That is, \(B \equiv B' \circ \varphi\)\@.
In this case,
we call \(\varphi\) an \emph{isomorphism between \(B\) and~\(B'\)}\@.
%
\apar{2.3-12}
The isomorphism problem for branching programs is:
\begin{eqnarray*}
\BPI &=& \set{(B,B')}{B \iso B'}
\end{eqnarray*}
The isomorphism problem for read-once branching programs, \(\oneBPI\),
is defined analogously\@.
It follows directly from the definition that \(\BPI \in \Sigma_2^p\),
the second level of the polynomial hierarchy\@.
Agrawal and Thierauf~\cite{cj98-01-01} showed that \(\BPNI\)
is in \(\BP \cdot \Sigma_2^p\)\@.
By a result of Sch{\"o}ning~\cite{cj98-01-21},
it follows that \(\BPI\) cannot be complete for \(\Sigma_2^p\)
unless the polynomial hierarchy collapses to its third level, \(\Sigma_3^p\)\@.
%
\apar{2.3-13}
For read-once branching programs,
we have \(\oneBPI \in \NP \cdot \co\RP\)\@.

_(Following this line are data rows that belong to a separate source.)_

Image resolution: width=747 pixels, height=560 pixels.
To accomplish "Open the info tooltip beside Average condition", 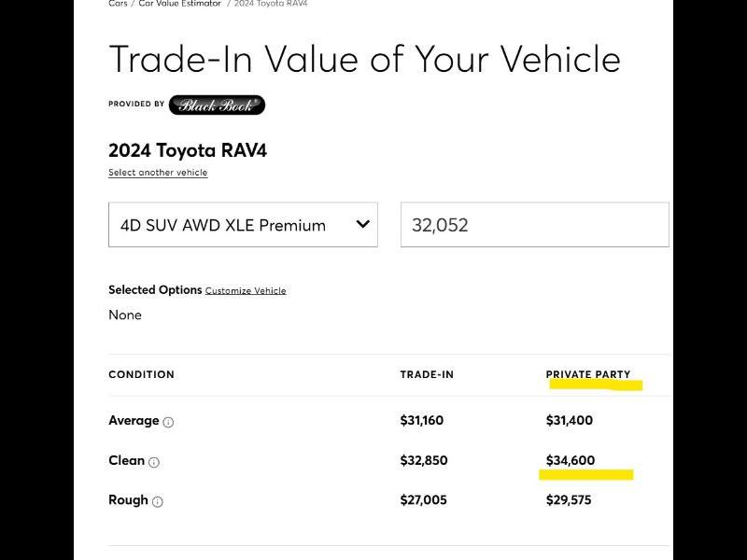I will point(169,421).
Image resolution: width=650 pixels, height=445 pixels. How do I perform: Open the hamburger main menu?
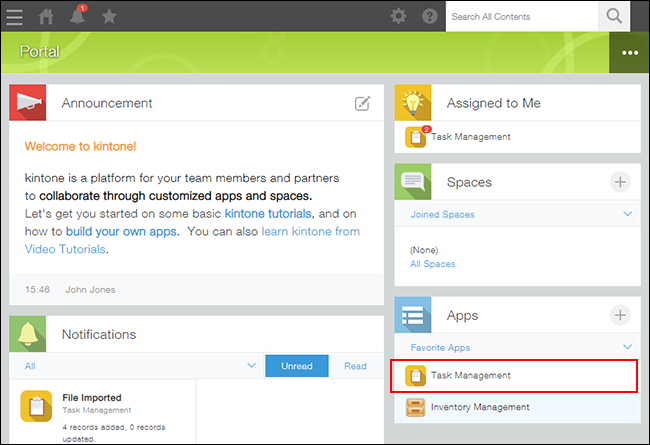(15, 16)
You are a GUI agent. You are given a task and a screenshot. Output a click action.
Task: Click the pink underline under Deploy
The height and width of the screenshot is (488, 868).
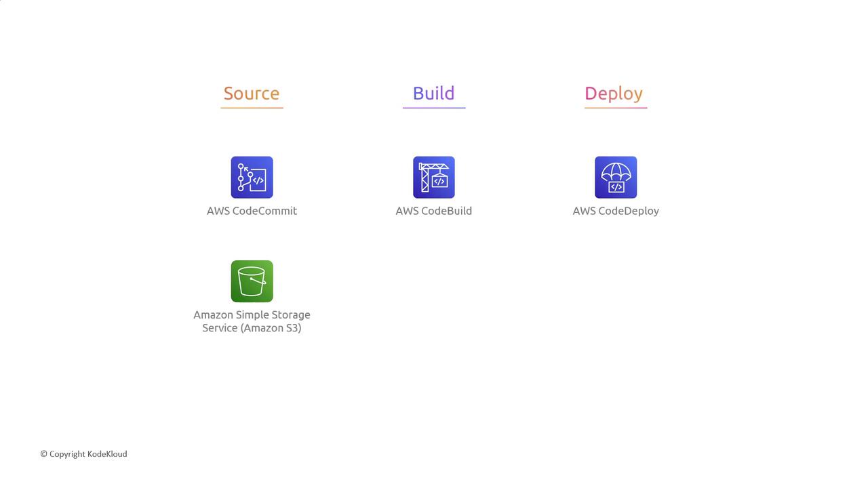coord(616,107)
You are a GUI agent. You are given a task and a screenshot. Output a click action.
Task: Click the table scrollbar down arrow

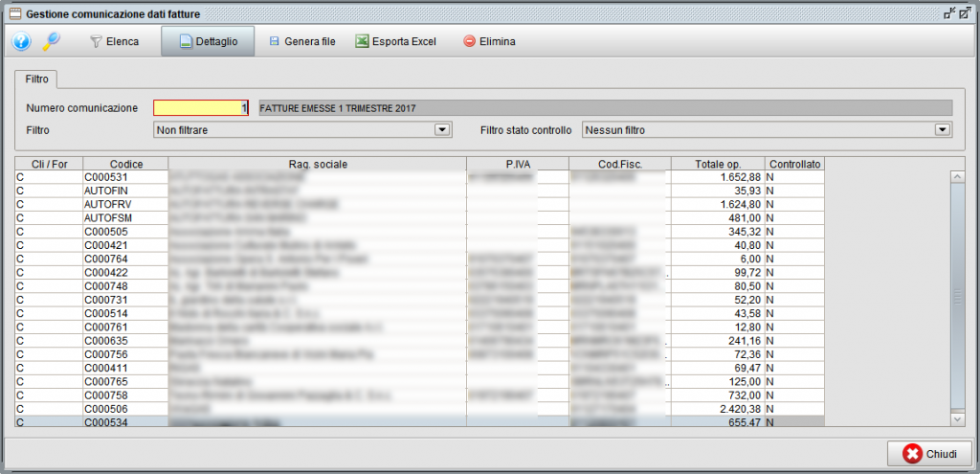(x=957, y=418)
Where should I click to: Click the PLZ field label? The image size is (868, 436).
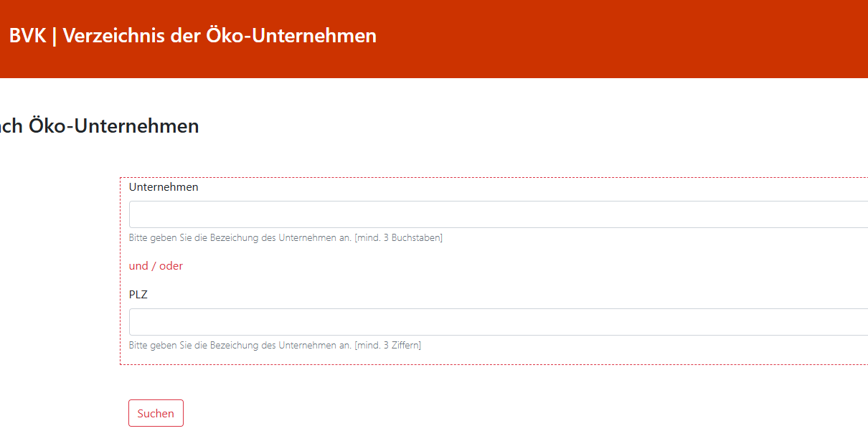138,295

An obvious question is whether \(\oneBPI\) is NP-hard\@.
In this paper,
we show that the problem of deciding whether two read-once branching programs are not
isomorphic, \(\oneBPNI\),
is in \(\BP \cdot \NP\)\@.
Combined with the result of Boppana, H{\aa}stad, and Zachos~\cite{cj98-01-08}
(see also Sch{\"o}ning~\cite{cj98-01-21}),
it follows that \(\oneBPI\) cannot be \(\NP\)-hard
unless the polynomial hierarchy collapses to its second level, \(\Sigma_2^p\)\@.
%
\apar{2.3-14}
This result also covers the case of ordered branching programs\@.
Note, however, that in that case, the isomorphism problem is in NP\@.

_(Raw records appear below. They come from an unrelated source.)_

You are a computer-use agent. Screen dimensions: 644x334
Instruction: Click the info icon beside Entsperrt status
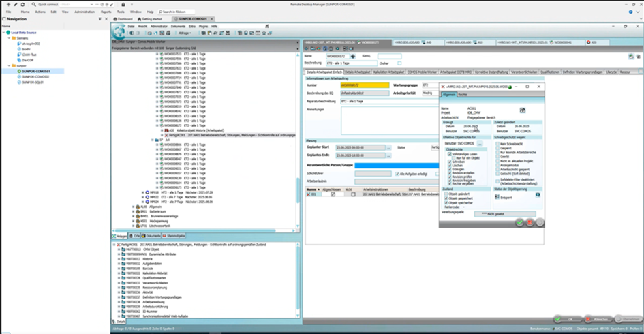coord(537,194)
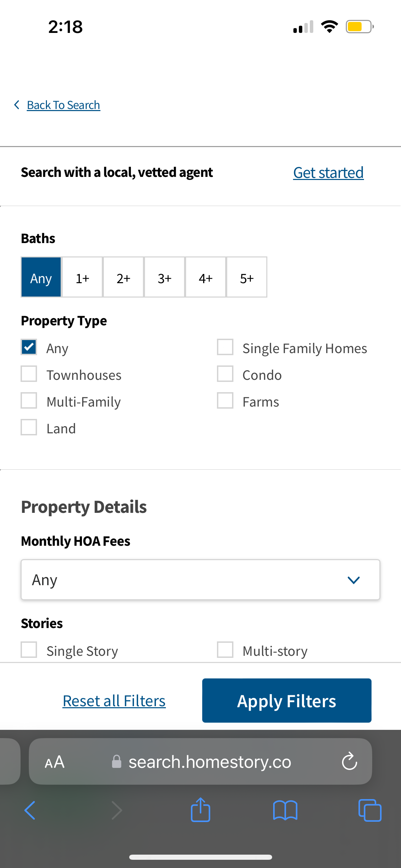Open the Safari tabs overview icon
The height and width of the screenshot is (868, 401).
pyautogui.click(x=370, y=810)
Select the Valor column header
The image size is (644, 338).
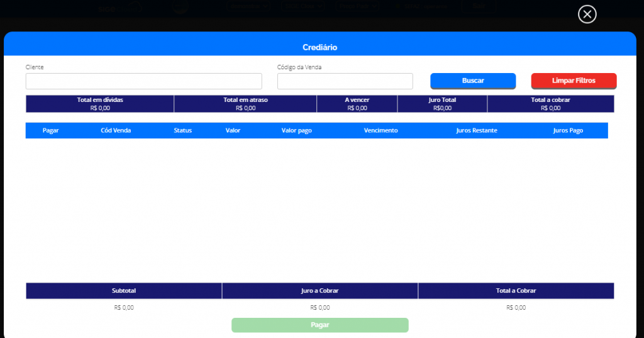[233, 130]
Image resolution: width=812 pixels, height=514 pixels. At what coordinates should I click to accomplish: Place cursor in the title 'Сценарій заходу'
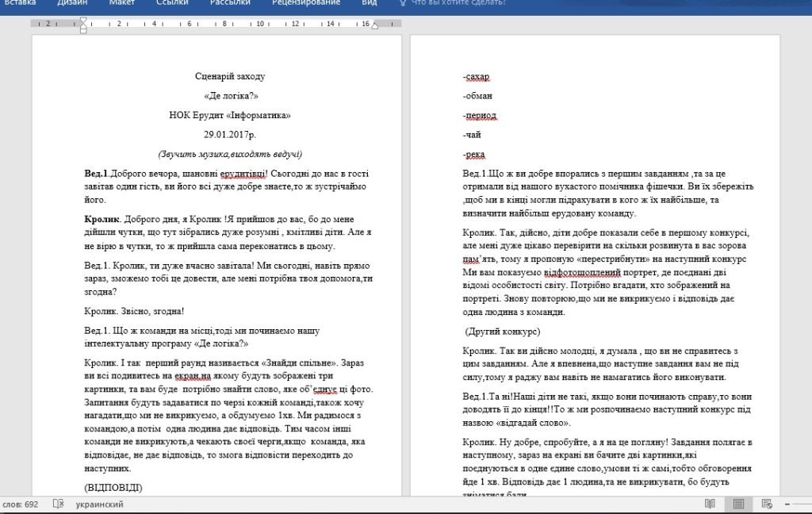pos(229,76)
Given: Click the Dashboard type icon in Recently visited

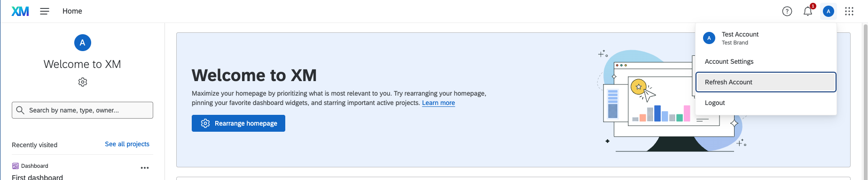Looking at the screenshot, I should click(16, 166).
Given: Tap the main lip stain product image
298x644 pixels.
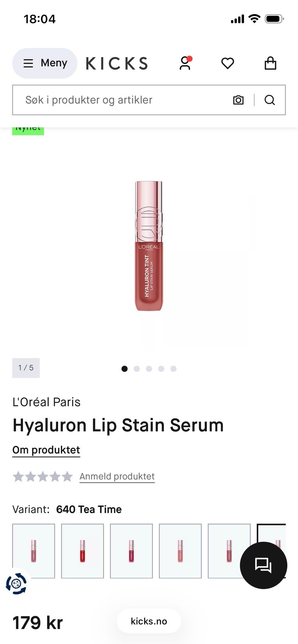Looking at the screenshot, I should tap(149, 246).
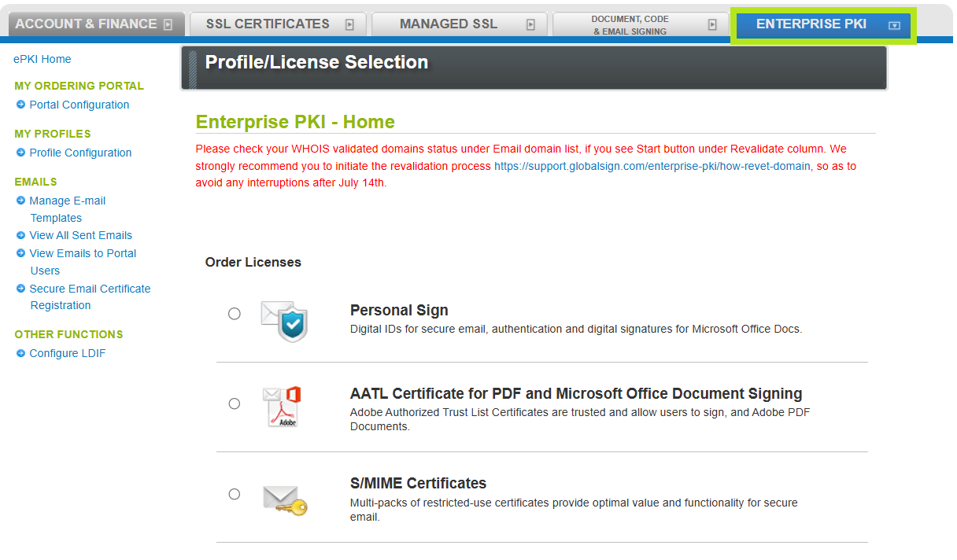Screen dimensions: 957x560
Task: Click the Profile/License Selection header grip
Action: [193, 68]
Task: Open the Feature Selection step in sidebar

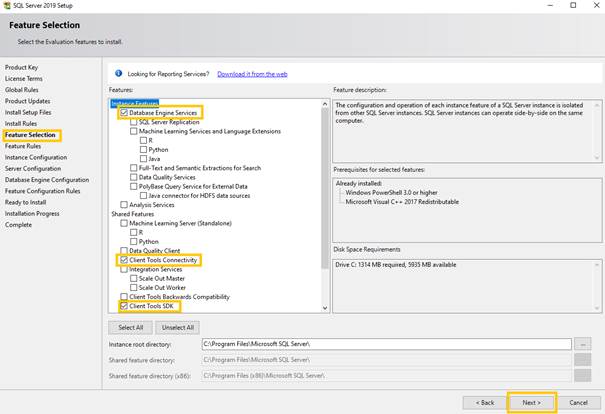Action: click(x=30, y=135)
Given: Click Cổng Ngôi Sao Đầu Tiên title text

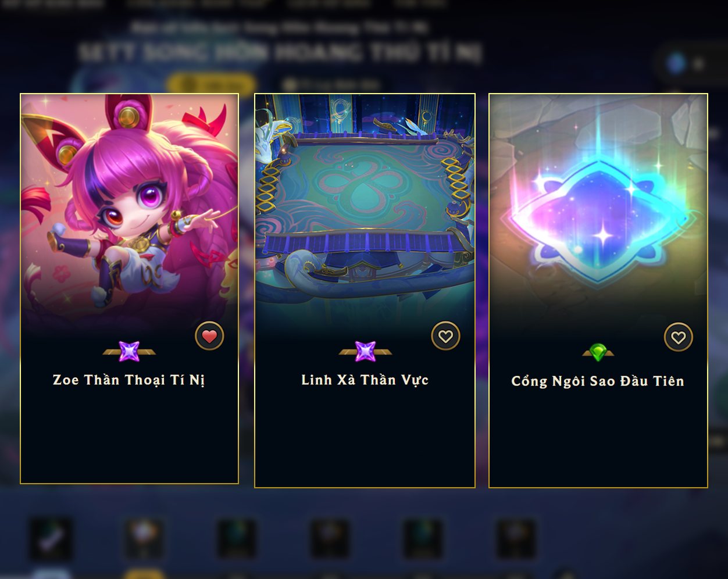Looking at the screenshot, I should click(598, 381).
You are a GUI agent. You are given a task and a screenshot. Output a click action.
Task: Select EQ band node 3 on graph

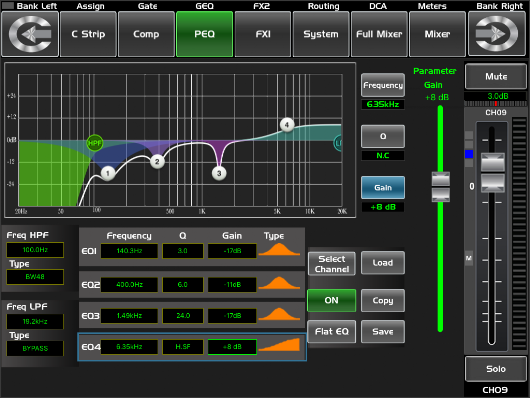coord(219,173)
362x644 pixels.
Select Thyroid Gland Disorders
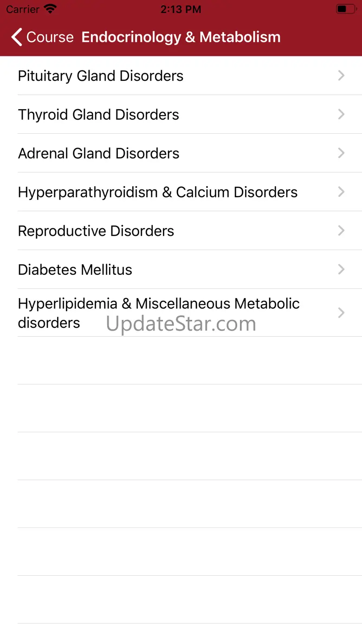[98, 115]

\asubsection{2.4}{Arithmetic Circuits}
%
\apar{2.4-1}
An \emph{arithmetic circuit over a field\/}~\(\F\) is a circuit
where the inputs are field elements,
and the (fan-in two) gates perform the field operations \(+\), \(-\), and \(\times\)\@.
(We could also allow division, as long as a circuit
guarantees not to divide by zero on any input\@.)

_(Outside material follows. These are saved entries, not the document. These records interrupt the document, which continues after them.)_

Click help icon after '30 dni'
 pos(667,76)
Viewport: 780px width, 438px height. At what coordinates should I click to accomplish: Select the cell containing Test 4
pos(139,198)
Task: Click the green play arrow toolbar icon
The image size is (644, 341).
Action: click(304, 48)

Circuit size and depth are defined as usual\@.
%
\apar{2.4-2}
Ibarra and Moran~\cite{cj98-01-19} considered the equivalence problem for arithmetic circuits
(called straight-line programs there)\@.
They gave probabilistic polynomial-time algorithms for circuits over infinite fields\@.
This was split into two cases,
depending on whether the field had characteristic of 0 or greater than 0\@.
If the field \(\F\) had characteristic 0, it contained a subfield
isomorphic to \(\Q\), the rational numbers\@.
Therefore, it is enough to consider \(\F =\Q\)\@.
We show how a zero test can be done in this case\@.
%
\apar{2.4-3}
If a circuit~\(C\) has \(n\) input variables \(x_1, \dots, x_n\),
then \(C\) computes a multivariate polynomial~\(p_C\) over \(\Q\)\@.
If \(C\) has depth~\(d\), then \(p_C\) has degree at most \(2^d\)\@.
Therefore,
to obtain a zero test for~\(p_C\),
we have to choose \(T\) in Corollary~2 as \(T = \{1, \dots, 2n2^d\}\)
to detect a nonzero point with probability more than \(1/2\)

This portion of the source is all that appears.